For the French, cultural life, whether mainstream, avant-garde (Surrealism or Diaghilev’s ballet) or risqué (the high steppers of the Moulin Rouge), was an article of faith. “Put differently,” writes Riding, “culture had become inseparable from France’s very image of itself.”

There was also practical side to the whole business. The rich pre-war cultural scene meant that there were thousands of dancers, actors, painters and writers who needed employment after occupation — even after Jews, Jewish sympathisers and opponents of the Nazi and Vichy regimes were systematically purged from their ranks.

This need tied in with the intent of the occupiers to promote an officially-approved culture for a variety of reasons. One was Hitler’s delight in having the French wallow in what he saw as their degeneracy. “Let them degenerate. All the better for us,” his favourite architect Albert Speer recalls him saying.

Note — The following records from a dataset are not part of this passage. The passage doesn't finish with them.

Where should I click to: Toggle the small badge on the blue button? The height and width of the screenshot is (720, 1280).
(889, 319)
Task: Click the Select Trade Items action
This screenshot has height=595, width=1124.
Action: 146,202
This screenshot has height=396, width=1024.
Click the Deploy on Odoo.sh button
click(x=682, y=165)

The other was the classic “bread and circuses” motivation to divert public attention from the brutal realities of Nazi rule and to bolster morale for those responsible for imposing it (although the French got to eat less and less bread as the war wore on). This was under orders from Joseph Goebbels, Hitler’s notorious minister for propaganda and public enlightenment. Travelling to Paris to gauge its mood after the fall of France he “pronounced the city sad and ordered more cheer”.

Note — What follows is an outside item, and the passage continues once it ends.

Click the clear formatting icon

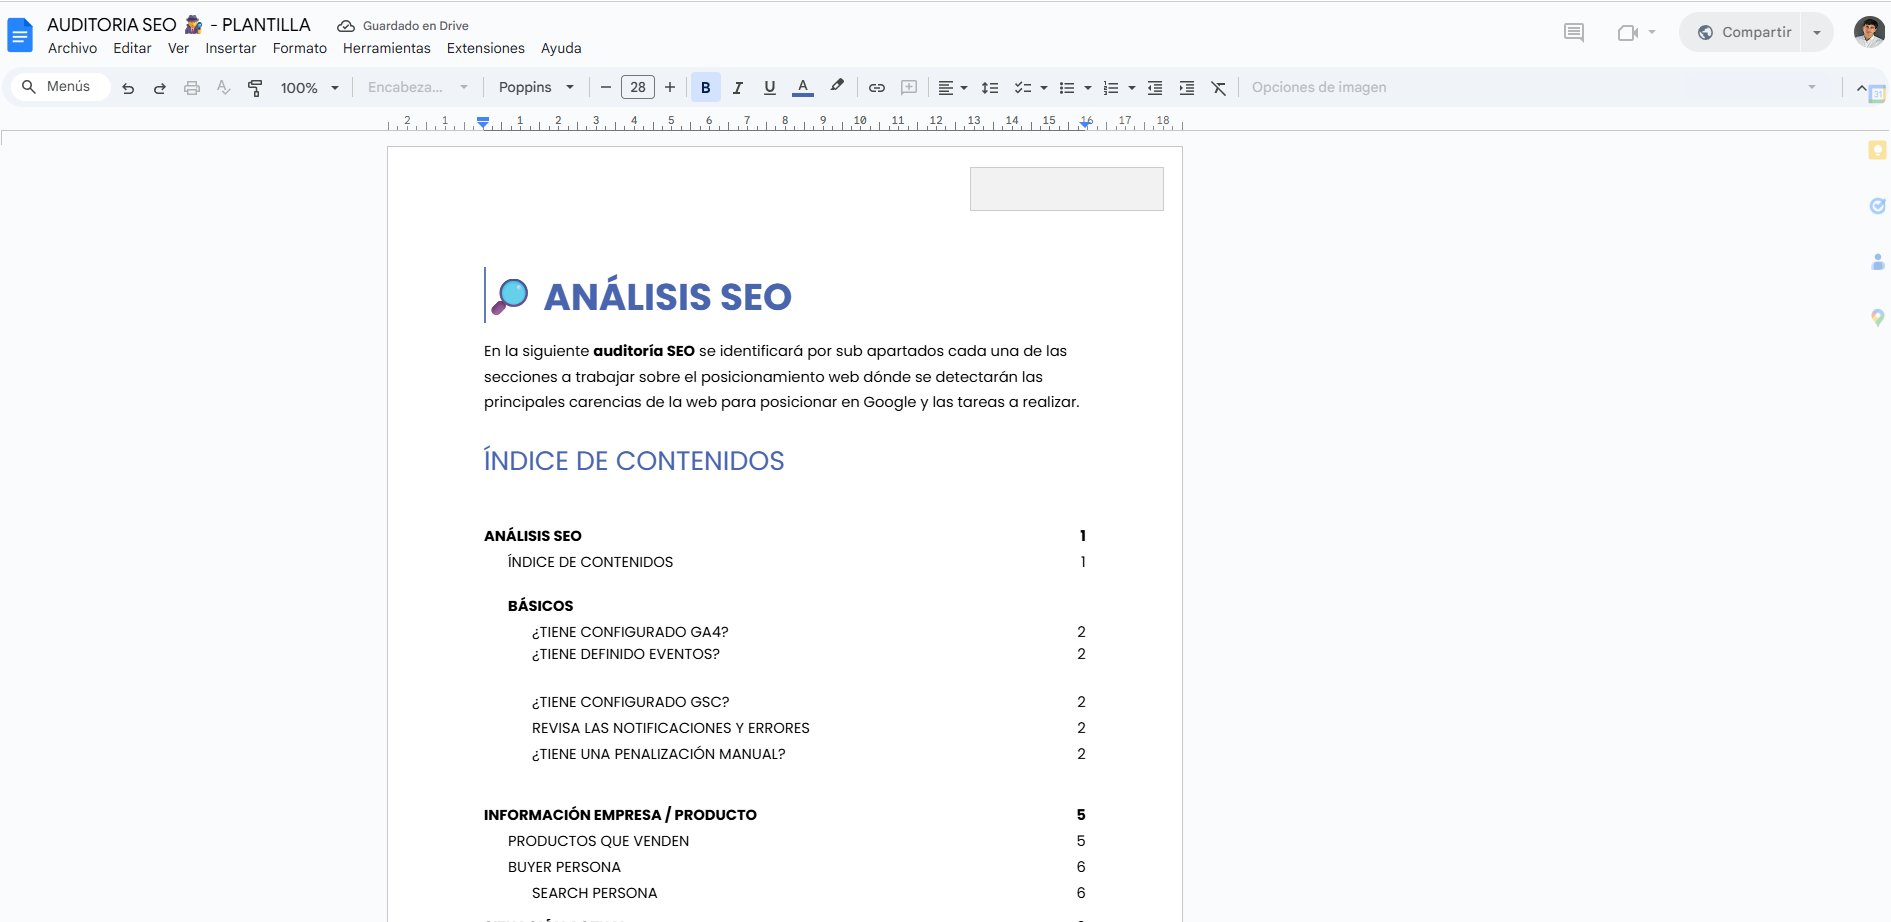point(1218,88)
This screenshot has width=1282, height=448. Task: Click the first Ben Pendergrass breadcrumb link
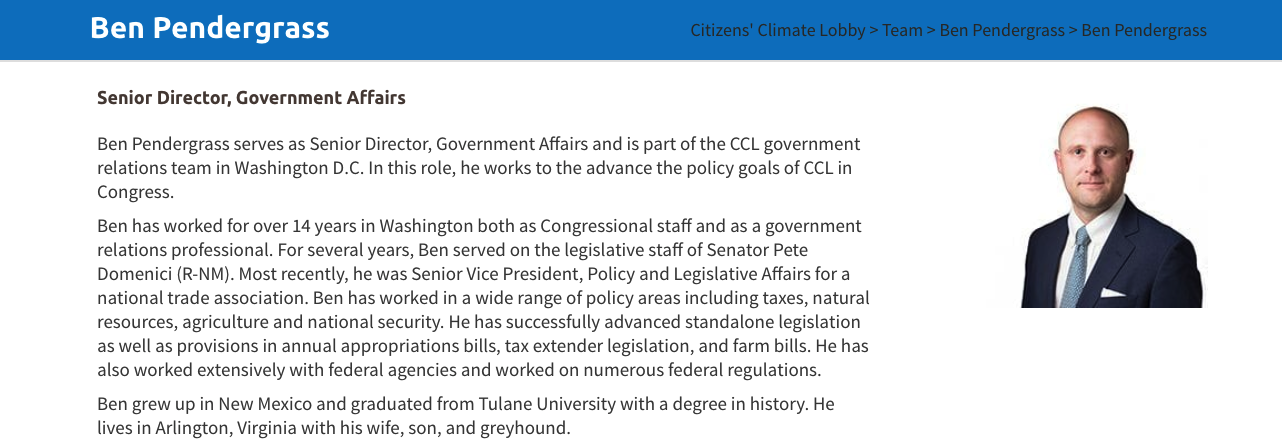coord(1002,30)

Underlying all this was Germany’s inferiority complex. Over the past two centuries, Riding points out, “Germanic culture had produced its share of great artists, writers and, above all, musicians, yet it was Paris … that defined style and taste for the region.” More to the point, “The Nazis had trouble explaining how all this could be done by a culture that it saw as degenerated by Jews, Blacks and Freemasons.” Thus, as Goebbels decided, no cultural activity taking place in France should radiate beyond its borders so that “it should be possible to strike a decisive blow against this propaganda”.

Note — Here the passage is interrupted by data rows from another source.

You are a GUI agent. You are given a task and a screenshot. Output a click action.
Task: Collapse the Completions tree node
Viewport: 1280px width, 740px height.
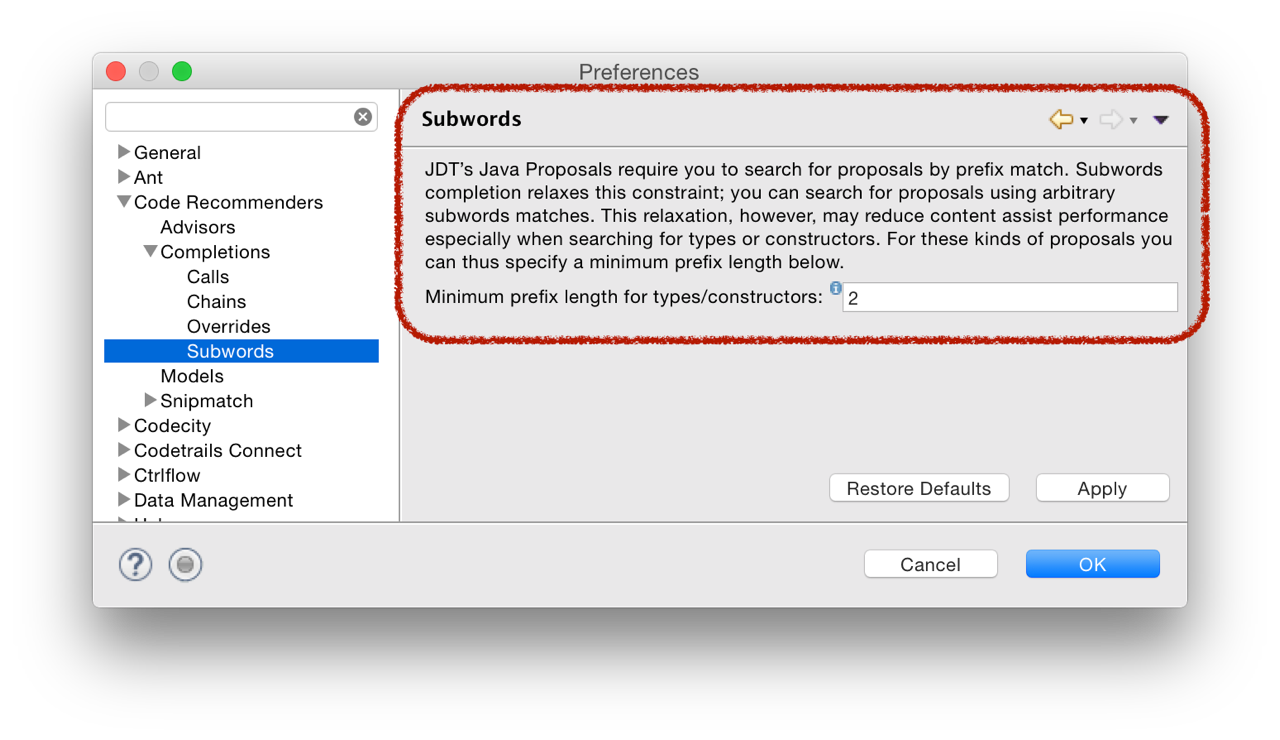(x=150, y=252)
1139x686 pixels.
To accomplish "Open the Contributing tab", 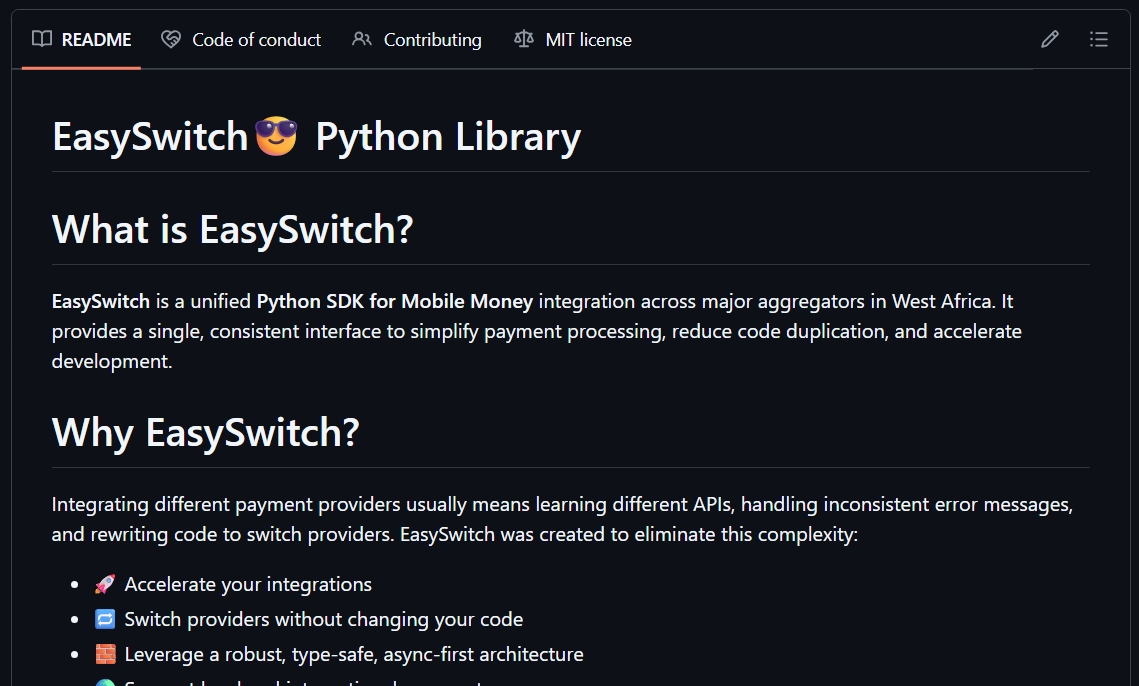I will point(432,39).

If the Nazis succeeded in their aim only partially, it had to do with the fact that those who managed to escape occupied Europe, thanks to yeoman’s service offered by such dilettante Americans as Varian Fry and the bravery of many French men and women, were able to practise their arts in the New World.

Obviously, there were many writers and performers – such as Louise Ferdinand Celine and the dancer Serge Lifar – who used the occupation to further their careers and vent their virulent anti-Semitism. Inevitably too, the Resistance had close ties with French writers (one reason it was both glamorised and parodied after the war). There was the cruelly betrayed Musee de l’Homme group, the rebel circle who operated from the Museum of Man. Then there was Albert Camus, who joined the Resistance in 1943 and even edited its underground paper Combat. Others chose to express their opposition to Nazi rule through their art — but so subtly as to escape the censor’s pen in the Propaganda Staffel.

But the lines were not always so clear-cut. There were scores of French artistes who agreed to perform for the Nazis and even visited Germany – such as Edith Piaff – in return for the release of French prisoners. Picasso played a particularly ambiguous role, often selling to German buyers and appearing in their salons but secretly helping Jews.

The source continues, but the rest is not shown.